- INSTRUCTION -
Write out the passage on the cubic metre per second again, beginning at the words "The cubic metre" and stopping after "used in writing.", and swap in "liquid flow" for "water flow" each time it appears.

- PASSAGE SHOWN -
▬▬▬▬▬▬▬▬▬▬

SI unit of volumetric flow rate

The cubic metre per second or cubic meter per second in American English (symbol m^{3}⋅s^{−1} or m^{3}/s) is the unit of volumetric flow rate in the International System of Units (SI). It corresponds to the exchange or movement of the volume of a cube with sides of 1 m in length (a cubic meter, originally a stere) each second. It is popularly used for water flow, especially in rivers and streams, and fractions for HVAC values measuring air flow.

The term cumec is sometimes used as an acronym for full unit name, with the plural form cumecs also common in speech. It is commonly used between workers in the measurement of water flow through natural streams and civil works, but rarely used in writing.

▬▬▬▬▬▬▬▬▬▬

- SOURCE MATERIAL -
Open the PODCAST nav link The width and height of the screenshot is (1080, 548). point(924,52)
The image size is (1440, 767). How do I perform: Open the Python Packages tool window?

▬▬▬▬▬▬▬▬▬▬

- TASK SOLUTION -
The cubic metre per second or cubic meter per second in American English (symbol m^{3}⋅s^{−1} or m^{3}/s) is the unit of volumetric flow rate in the International System of Units (SI). It corresponds to the exchange or movement of the volume of a cube with sides of 1 m in length (a cubic meter, originally a stere) each second. It is popularly used for liquid flow, especially in rivers and streams, and fractions for HVAC values measuring air flow.

The term cumec is sometimes used as an acronym for full unit name, with the plural form cumecs also common in speech. It is commonly used between workers in the measurement of liquid flow through natural streams and civil works, but rarely used in writing.